Finance Minister Arun Jaitley on Saturday announced a budget aimed at high growth, saying the pace of cutting the fiscal deficit would slow as he seeks to boost investment and ensure that ordinary people benefit.
Jaitley, delivering his first full-year budget since Prime Minister Narendra Modi's landslide election victory last May, said growth would accelerate to between 8 and 8.5 percent in the fiscal year starting in April. A pace of 7.4 percent is expected for the current year.
"India is about to take off," Jaitley, 62, said early in his speech to lawmakers. "The world is predicting that this is India's chance to fly."
He forecast inflation at 5 percent by the end of the fiscal year ending March 2016, undershooting the Reserve Bank of India's 6 percent target and creating room to cut interest rates. Annual inflation was 5.1 percent in January.
Jaitley said he would stand by the fiscal deficit target for the 2014/15 fiscal year, which ends March 31, of 4.1 percent of gross domestic product.
But he pushed back by a year, to 2017/18, a deadline for cutting the deficit to 3 percent of GDP. In 2015/16, the deficit will be 3.9 percent of GDP, above the 3.6 percent target inherited from the last government.
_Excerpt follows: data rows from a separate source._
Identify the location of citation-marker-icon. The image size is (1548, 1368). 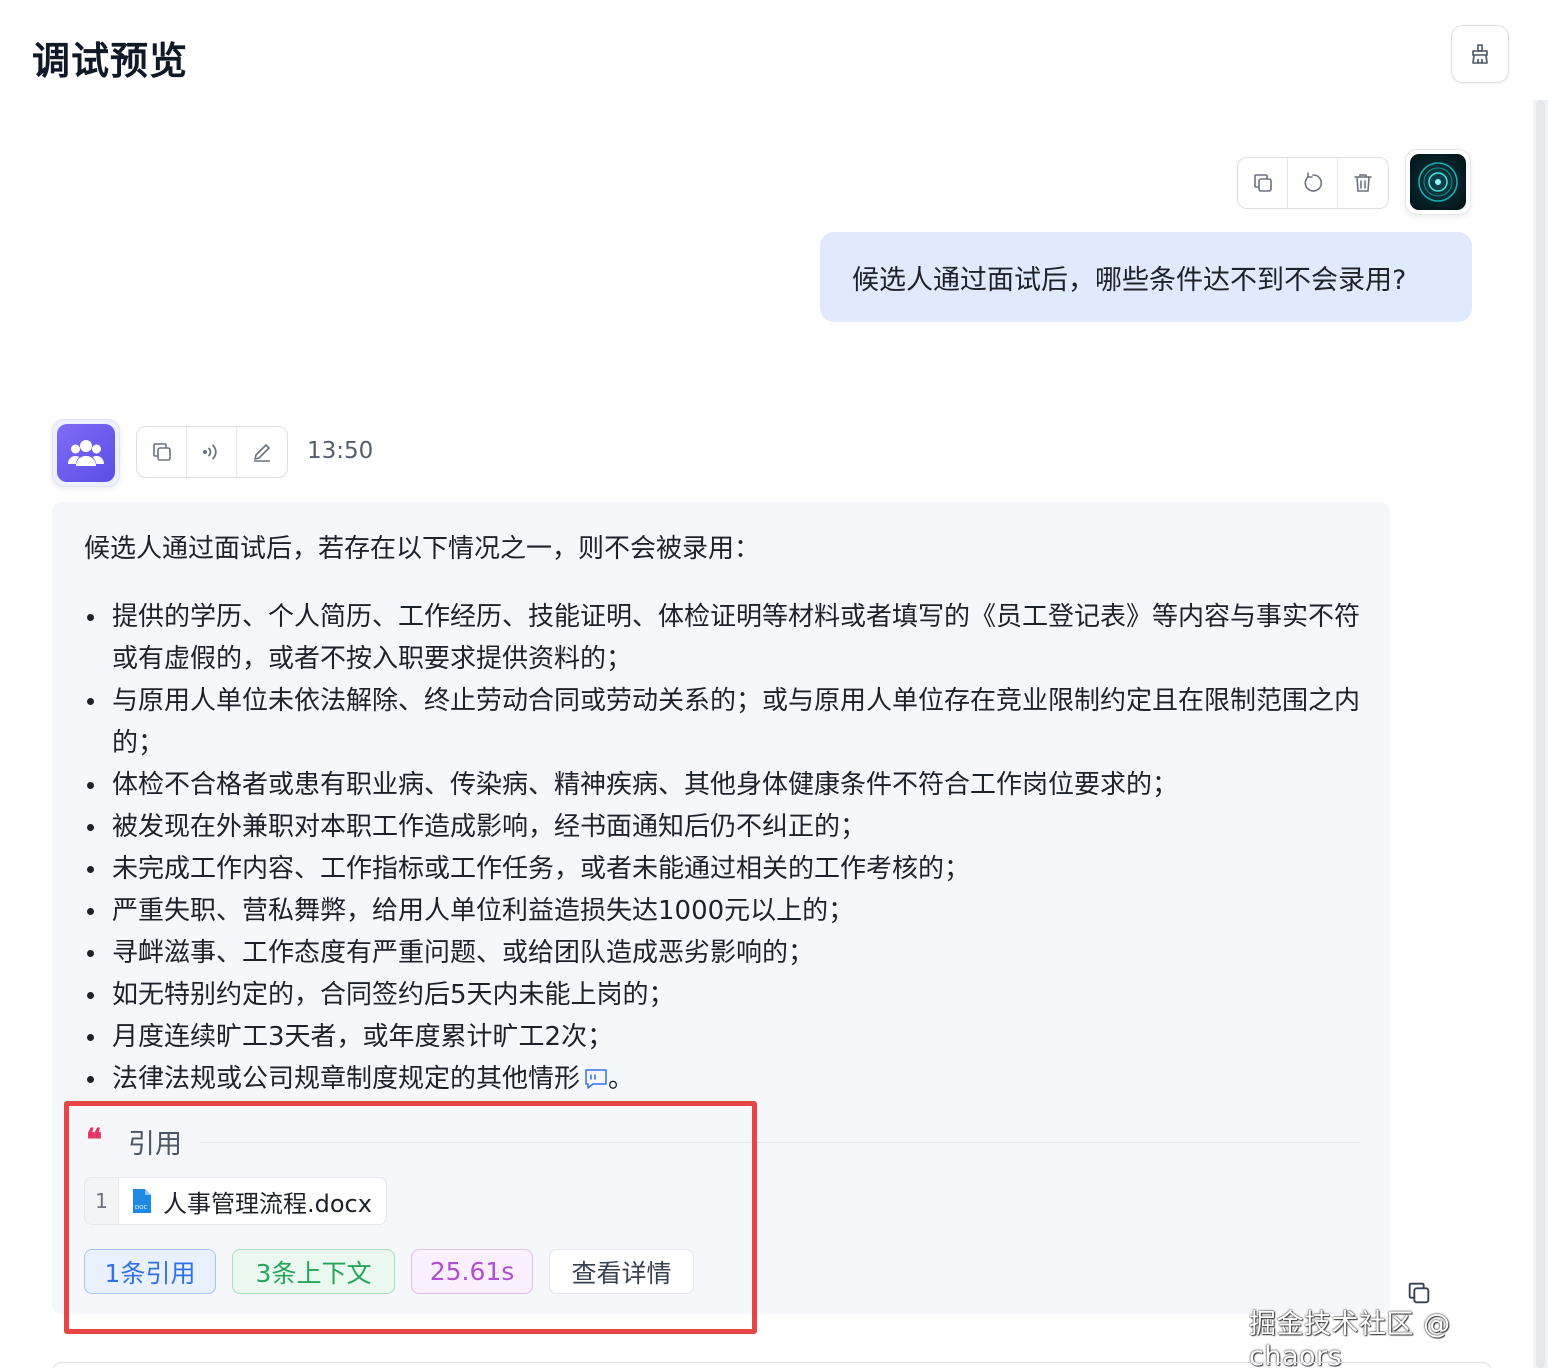
(596, 1082).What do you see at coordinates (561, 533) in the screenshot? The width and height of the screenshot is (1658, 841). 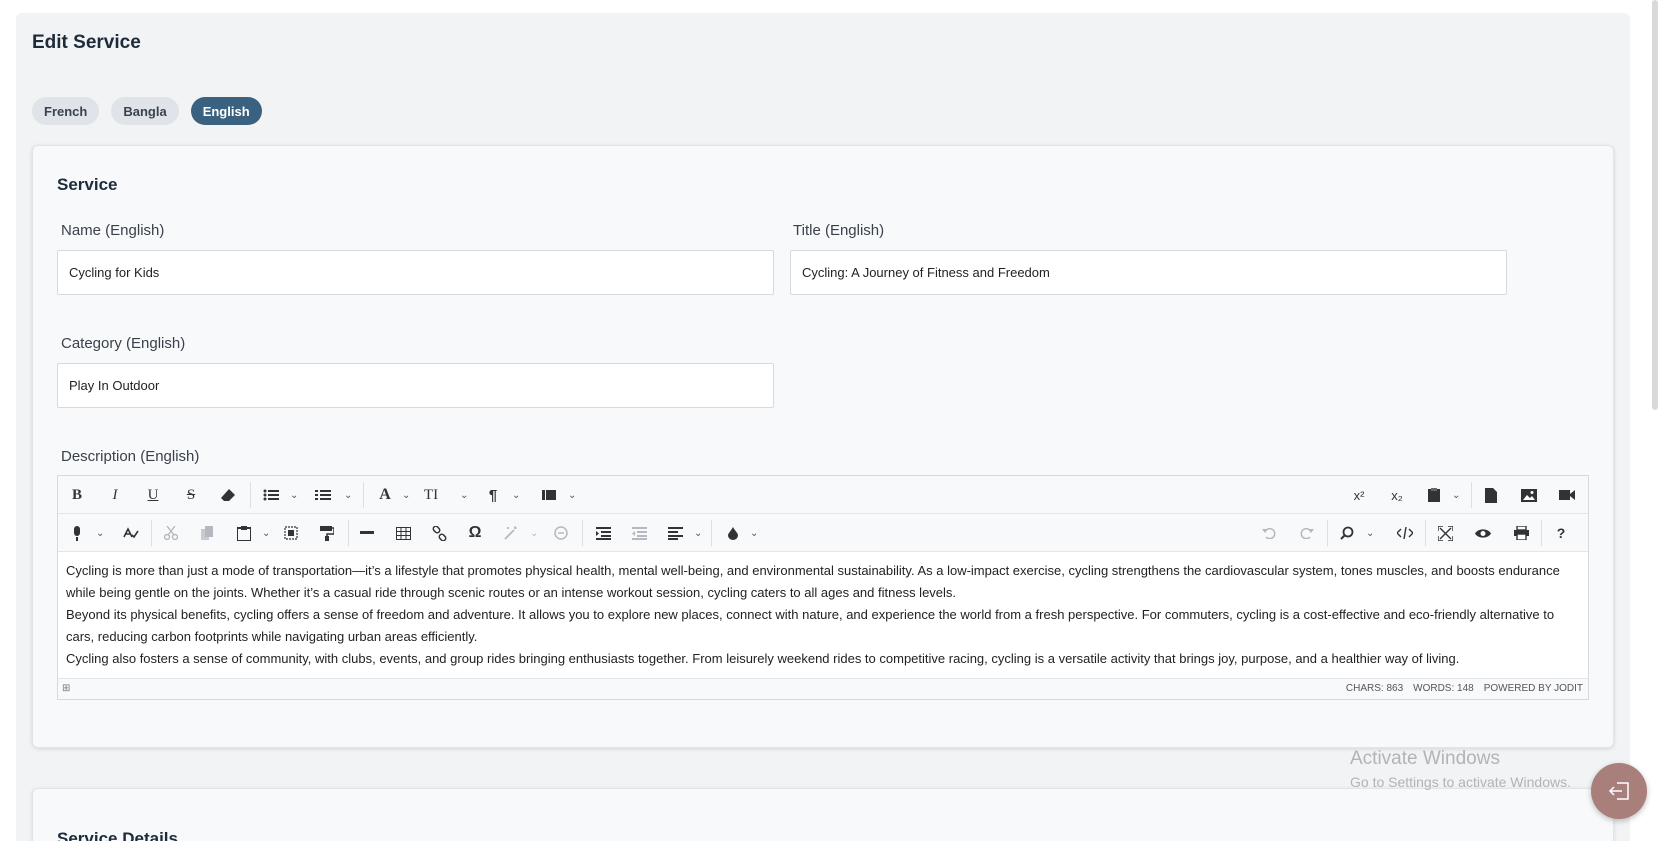 I see `unlink-icon` at bounding box center [561, 533].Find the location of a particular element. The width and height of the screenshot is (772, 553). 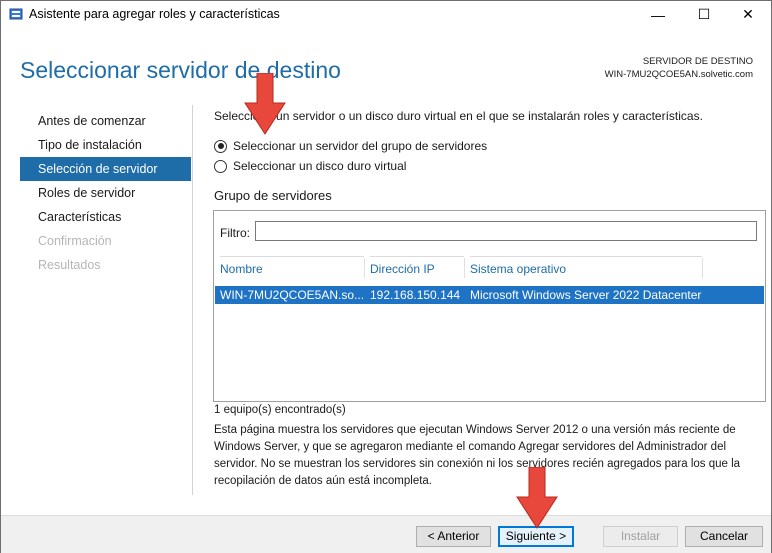

wizard-footer: < Anterior Siguiente > Instalar Cancelar is located at coordinates (386, 534).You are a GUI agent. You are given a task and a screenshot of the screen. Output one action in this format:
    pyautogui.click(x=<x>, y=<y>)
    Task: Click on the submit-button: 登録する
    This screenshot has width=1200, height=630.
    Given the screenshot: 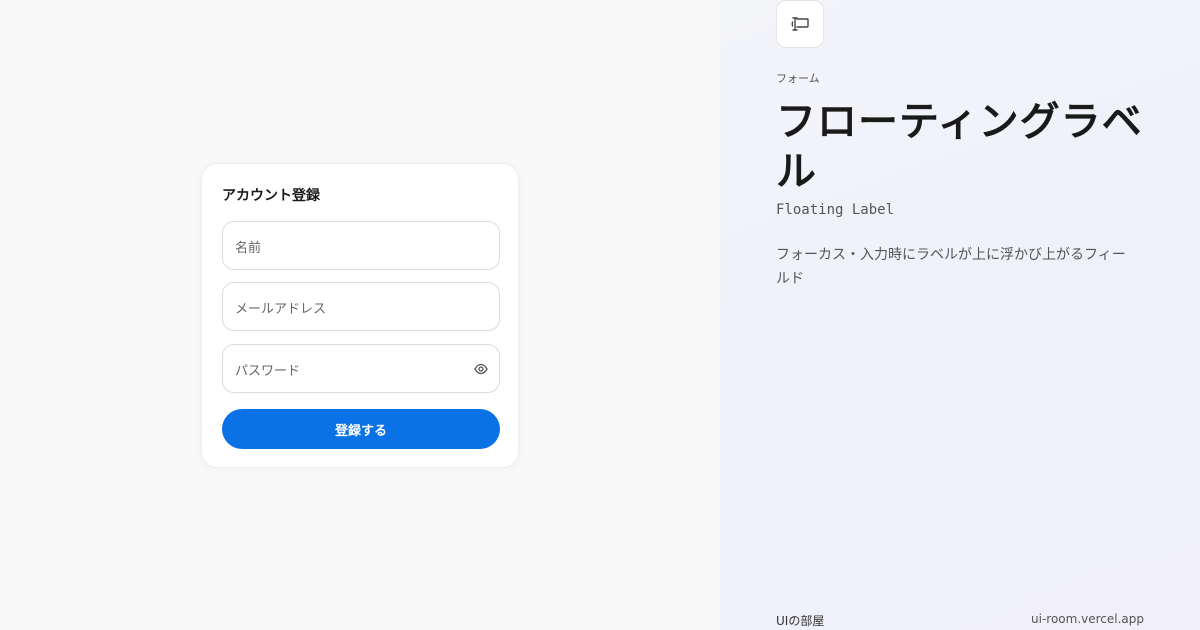 What is the action you would take?
    pyautogui.click(x=361, y=429)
The Nifty was up 0.2 percent at 0625 GMT in a special Saturday trading session, paring earlier gains of as much as 1 percent after Jaitley's deficit announcement.
"The 3.9 percent number will be negative for the markets," said Ananth Narayan, regional head of global markets at Standard Chartered in Mumbai.
For full coverage click here
ROAD AND RAIL
India's budget concentrates a year's economic policymaking into a single speech, and the range of measures Jaitley announced included a monetary policy overhaul, a bankruptcy code and the creation of a public debt management agency.
Jaitley, who underwent surgery last year to treat his diabetes, sat down around 20 minutes into his speech and continued to deliver his address from the government's front bench.
Reaping the benefits of low global prices for oil, India's main import, Modi's nationalist government says it is in a sweet spot with spare cash to modernize roads and railways without busting fiscal deficit and inflation targets.
Jaitley announced an increase of 700 billion Indian rupees ($11.4 billion) in road and rail investments next year and announced that the government would commission five "ultra-mega" generation projects to end chronic power shortages.
The government would seek to boost the efficiency of a rural job creation scheme that is India's costliest welfare programme. It would also boost direct welfare payments into bank accounts, and gradually replace benefits in kind.
An overhaul of economic data has propelled India to the top of the league of fast-growing major economies, and the current account deficit is projected to fall below 1 percent next year, which would help stabilize the rupee and build up reserves.
But expectations for a further shift in expenditure from subsidies to infrastructure are sky high among investors who made India the best performing stock market in Asia after China last year on hopes Modi's government brings sweeping reforms to labour, tax and land laws.
"The settings are just right for Finance Minister Arun Jaitley to shun gradualism and go for broke," the Hindustan Times wrote in an editorial.